▶ _DOCUMENT PASSAGE_:
With this lab you were tasked with configuring switches as both layer 2 and layer 3, the access switches will utilize only their layer 2 features including their ability to handle a VoIP phone and a PC on the same switch port while their distribution counterparts will use both their layer 2 and layer 3 features and act as gateways for the attached PCs and VoIP phones.
Access Switch Configuration
To begin the discussion first consider access switch Access1. Access1 has three different interfaces, two of will be access ports that each connect to a phone and PC. The third interface will be a trunk port that connects back to the Dist1 switch. (Note that switch Access2 has the same basic requirements, just with different VLANs.)
Still focusing on switch Access1, to create the three VLANs use the vlan 10, vlan 20 and vlan 100 commands. (Alternately, create all three at once using the vlan 10,20,100 command as shown in Example 3.)

▶ _ACTIONS TO TAKE_:
1. Answer these from the switch lab walkthrough:
(a) Which switches act as gateways for the attached PCs and VoIP phones?
(b) How many interfaces does Access1 have?
(c) What single command creates all three VLANs on Access1 at once?
2. Write the next part of the switch lab walkthrough, picking up after its final sentence.

▶ _DATASET ENTRIES_:

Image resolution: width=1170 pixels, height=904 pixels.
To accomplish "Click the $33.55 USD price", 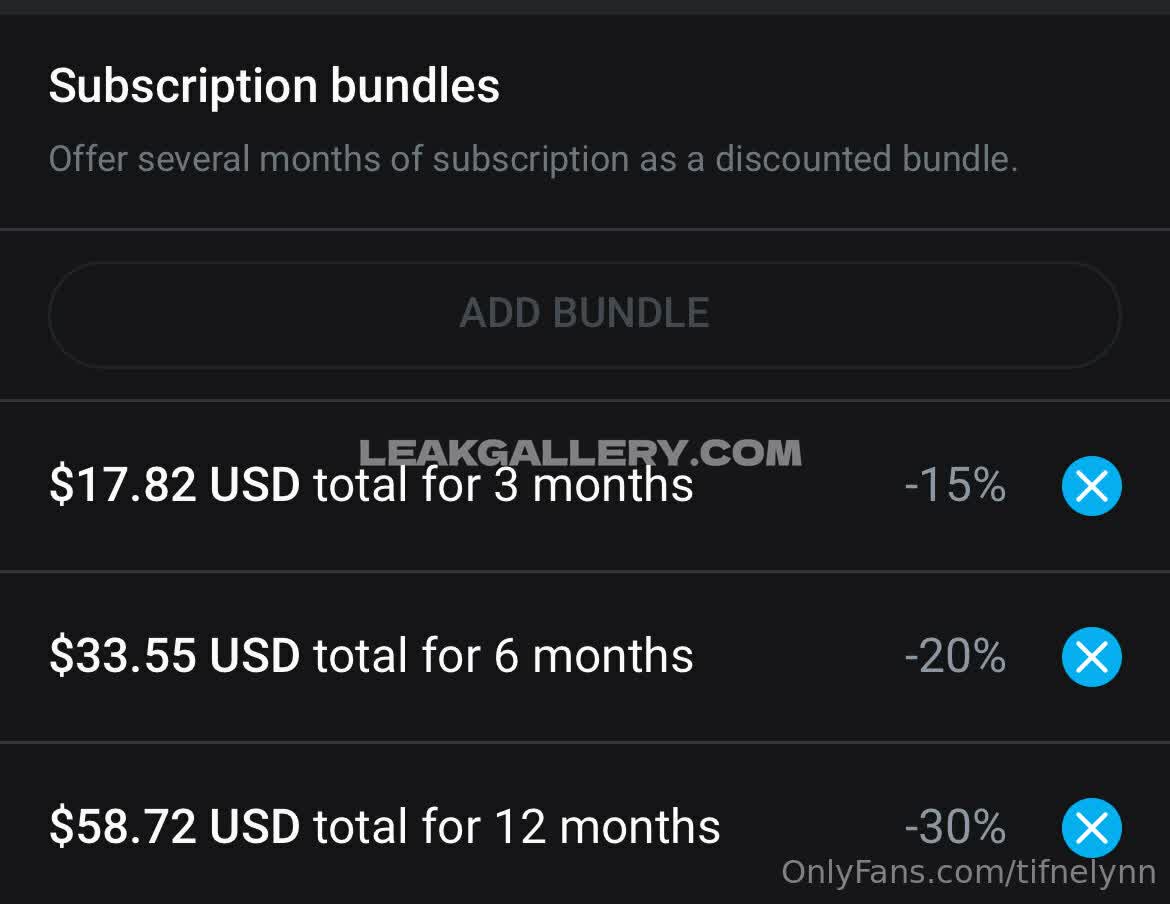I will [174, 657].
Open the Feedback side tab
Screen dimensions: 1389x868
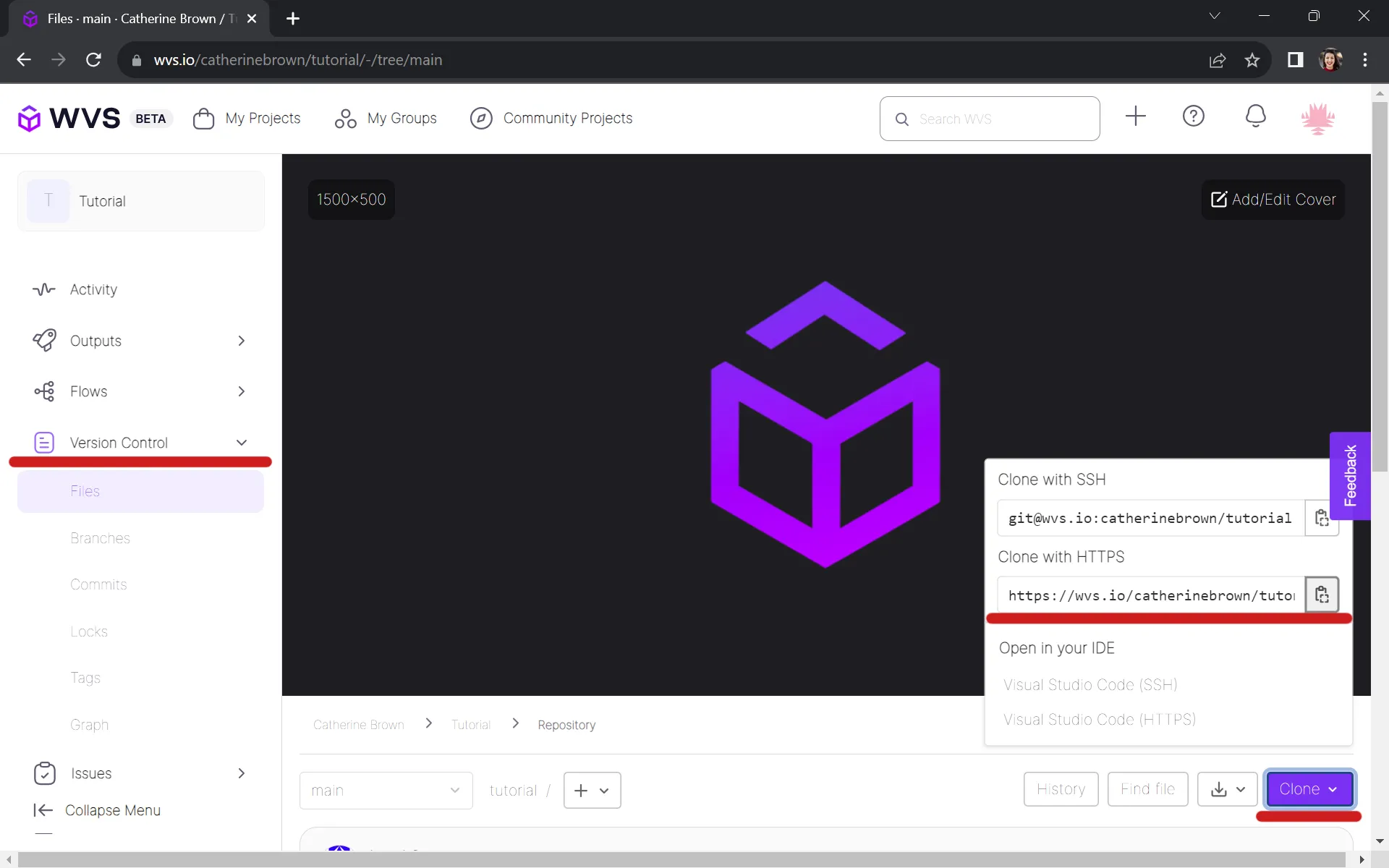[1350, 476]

==

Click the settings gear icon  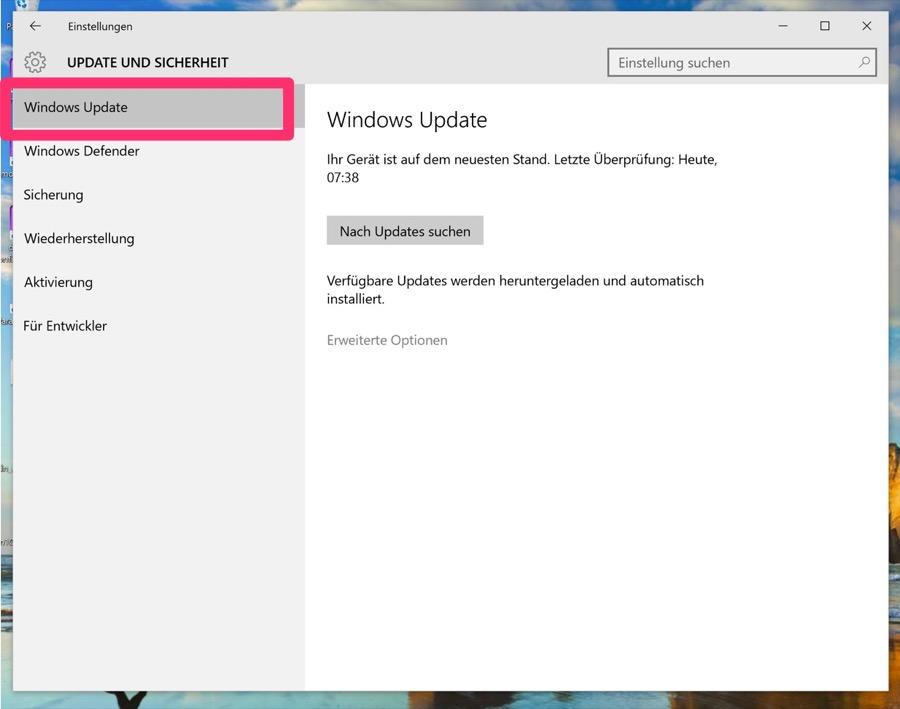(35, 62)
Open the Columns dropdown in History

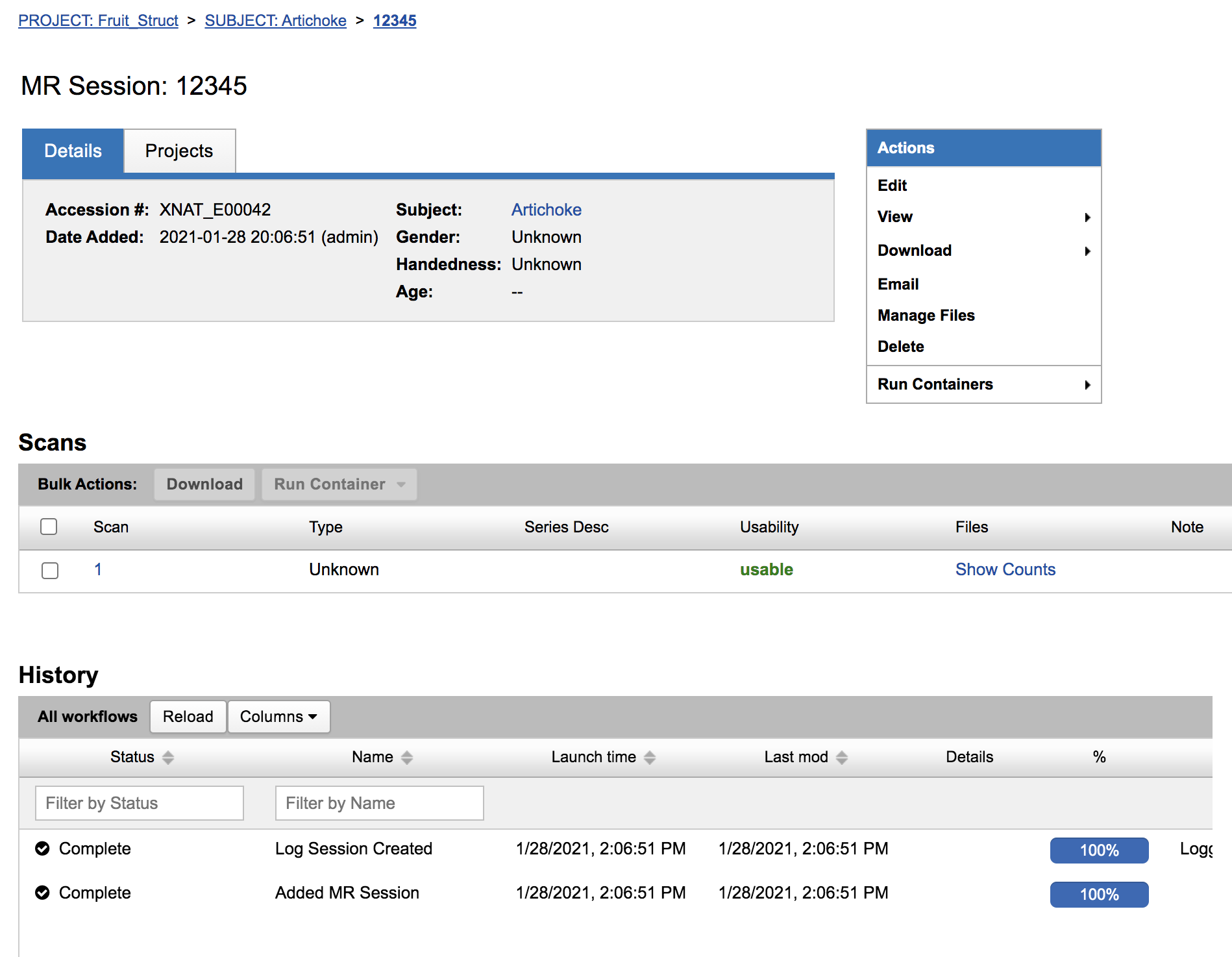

--

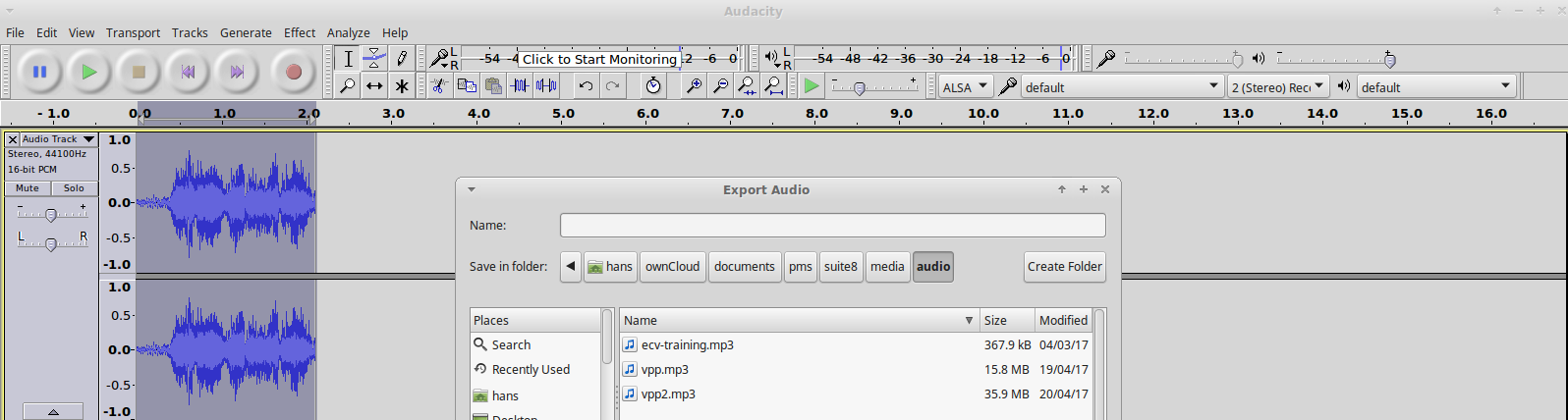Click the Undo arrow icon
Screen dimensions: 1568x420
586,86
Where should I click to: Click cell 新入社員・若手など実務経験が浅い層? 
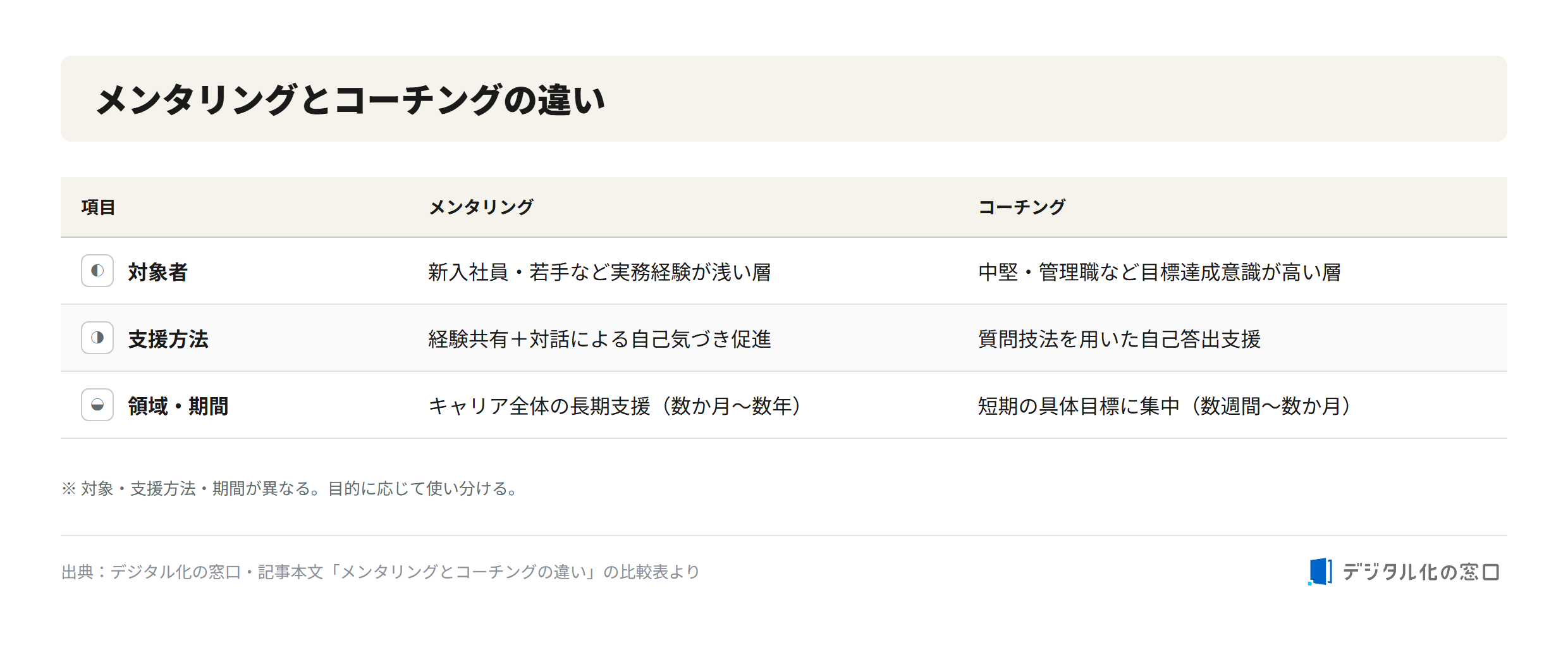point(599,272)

▶ _TASK-BY-TASK RESULTS_:
1.
(a) The distribution switches
(b) Three
(c) vlan 10,20,100

2.
Next, still on Access1, you need to configure both the data and voice VLAN on ports G0/2 and G0/3. On G0/2, with its data VLAN 10, configure the switchport access vlan 10 to define the data VLAN, and then the switchport voice vlan 100 command to define the voice VLAN used by the phone. Similarly, on port G0/3, configure VLAN 20 as the data VLAN with the switchport access vlan 20 command, and that same voice VLAN with the switchport voice vlan 100 command.
Finally, even still on switch Access1, configure interface GigabitEthernet 0/1 as a trunk. To do that, use the switchport mode trunk command.
Switch Access2 needs the same configuration details, just with different VLAN numbers; refer to Example 4 for details.
Distribution Switch Configuration
The distribution switch configuration is a bit more complex as it uses trunks, access ports and layer 3 VLAN interfaces.
First, just sit back and think about the VLANs that the two distribution switches must configure. First, assuming that VTP transparent mode is used, the VLANs must be configured on each switch (that is, they will not be learned with VTP). Each distribution switch must know of VLAN 500, used on the access link between the two distribution switches. Then each distribution switches must know about the access VLANs used on the connected access switch, but not the opposite access switch. Table 1 lists the VLANs that each distribution switch must know and for which each switch will need a VLAN interface so it can route packets for the subnets on those VLANs.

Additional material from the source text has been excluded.